Assuming you have some sort of IEnumerable<int>
you can do the following:
int count = stream.Distinct().Count();
Do I understand correctly that set membership is based on GetHashCode()
Not quite. Membership in a HashSet
is based on a combination of GetHashCode
and an equality check. In general, two objects can have the same hashcode but not be equal. Though for int
that cannot happen.
and that the hash code of an Int32 is the number itself?
Yes, that is correct.
Is there an approach that is either more CPU or more memory efficient?
If you know that your ints will be in a small range, you can efficiently store which you have seen by using a bitmap. For example, if you have a range of 1,000,000 you can store which ints you have seen in 1,000,000 bits. A bit set to 1 at index n means that you have seen the integer n. Here's some example code showing one way to implement this:
void Main()

ROWS -
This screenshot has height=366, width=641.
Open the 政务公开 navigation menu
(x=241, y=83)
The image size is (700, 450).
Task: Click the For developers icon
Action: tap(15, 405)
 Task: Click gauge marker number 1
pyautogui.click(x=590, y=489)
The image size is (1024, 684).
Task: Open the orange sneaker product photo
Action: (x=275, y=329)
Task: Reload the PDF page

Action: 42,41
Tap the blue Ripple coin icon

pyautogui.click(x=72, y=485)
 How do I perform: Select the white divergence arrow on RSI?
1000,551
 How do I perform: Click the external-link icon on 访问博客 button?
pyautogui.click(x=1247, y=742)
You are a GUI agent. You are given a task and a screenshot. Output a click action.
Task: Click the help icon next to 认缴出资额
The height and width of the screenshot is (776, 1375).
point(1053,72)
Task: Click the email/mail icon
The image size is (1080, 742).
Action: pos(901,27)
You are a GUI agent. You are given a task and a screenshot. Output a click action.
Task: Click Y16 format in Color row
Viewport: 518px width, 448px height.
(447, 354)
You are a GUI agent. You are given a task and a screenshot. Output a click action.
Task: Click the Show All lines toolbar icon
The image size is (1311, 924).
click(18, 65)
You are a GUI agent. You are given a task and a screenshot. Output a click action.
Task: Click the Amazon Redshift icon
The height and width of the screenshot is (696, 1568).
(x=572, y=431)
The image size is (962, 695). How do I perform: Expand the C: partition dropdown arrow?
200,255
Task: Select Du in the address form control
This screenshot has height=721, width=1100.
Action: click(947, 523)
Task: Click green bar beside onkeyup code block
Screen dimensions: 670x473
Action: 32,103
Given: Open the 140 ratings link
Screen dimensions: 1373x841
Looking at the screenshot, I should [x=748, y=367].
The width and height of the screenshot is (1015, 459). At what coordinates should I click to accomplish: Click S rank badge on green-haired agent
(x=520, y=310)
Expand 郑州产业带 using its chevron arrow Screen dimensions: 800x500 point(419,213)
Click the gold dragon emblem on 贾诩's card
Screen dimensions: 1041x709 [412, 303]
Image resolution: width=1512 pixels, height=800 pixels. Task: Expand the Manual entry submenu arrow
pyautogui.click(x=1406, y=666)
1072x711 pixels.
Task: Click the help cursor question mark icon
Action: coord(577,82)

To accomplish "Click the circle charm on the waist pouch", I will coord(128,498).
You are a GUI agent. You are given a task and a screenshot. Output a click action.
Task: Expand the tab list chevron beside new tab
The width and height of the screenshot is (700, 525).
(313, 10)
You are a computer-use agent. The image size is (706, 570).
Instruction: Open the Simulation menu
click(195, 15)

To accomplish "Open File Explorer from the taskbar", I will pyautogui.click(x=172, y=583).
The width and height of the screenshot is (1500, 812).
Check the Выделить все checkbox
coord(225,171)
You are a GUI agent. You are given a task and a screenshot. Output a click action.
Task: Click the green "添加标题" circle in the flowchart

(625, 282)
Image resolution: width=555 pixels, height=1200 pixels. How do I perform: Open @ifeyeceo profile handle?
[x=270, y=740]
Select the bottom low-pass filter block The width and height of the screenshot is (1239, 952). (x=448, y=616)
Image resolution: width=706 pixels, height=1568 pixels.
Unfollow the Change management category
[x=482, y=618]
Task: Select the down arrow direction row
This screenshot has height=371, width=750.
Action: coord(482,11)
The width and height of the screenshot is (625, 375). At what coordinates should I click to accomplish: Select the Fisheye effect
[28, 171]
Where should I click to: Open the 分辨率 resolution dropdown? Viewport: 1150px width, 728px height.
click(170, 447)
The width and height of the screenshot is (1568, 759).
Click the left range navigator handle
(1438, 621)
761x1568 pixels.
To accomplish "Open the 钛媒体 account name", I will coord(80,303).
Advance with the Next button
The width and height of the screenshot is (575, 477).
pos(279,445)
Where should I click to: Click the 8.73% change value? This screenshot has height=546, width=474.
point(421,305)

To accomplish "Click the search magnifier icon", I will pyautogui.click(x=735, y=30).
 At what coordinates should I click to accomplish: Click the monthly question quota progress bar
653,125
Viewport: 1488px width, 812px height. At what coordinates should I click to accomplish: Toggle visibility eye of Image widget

GOALS -
a. Rewrite the passage of the thread on counting distinct integers from "Yes, that is" to "void Main()", switching "bitmap" to "bit array".
b. Resume the thread on counting distinct integers in C# after its last line.

EXPECTED RESULTS -
a.
Yes, that is correct.
Is there an approach that is either more CPU or more memory efficient?
If you know that your ints will be in a small range, you can efficiently store which you have seen by using a bit array. For example, if you have a range of 1,000,000 you can store which ints you have seen in 1,000,000 bits. A bit set to 1 at index n means that you have seen the integer n. Here's some example code showing one way to implement this:
void Main()

b.
{
int max = 1000000;
IEnumerable<int> stream = GetStream(max);
int count = DistinctCount(stream, max);
int count2 = stream.Distinct().Count();
Debug.Assert(count == count2);
}
int DistinctCount(IEnumerable<int> stream, int max)
{
int[] seen = new int[max / 32];
foreach (int x in stream)
{
seen[x / 32] |= 1 << (x % 32);
}
int count = 0;
foreach (uint s in seen)
{
uint t = s;
while (t > 0)
{
if (t % 2 == 1) { count++; }
t /= 2;
}
}
return count;
}
IEnumerable<int> GetStream(int max)
{
List<int> stream = new List<int>();
Random random = new Random();
for (int i = 0; i < 2000000; ++i)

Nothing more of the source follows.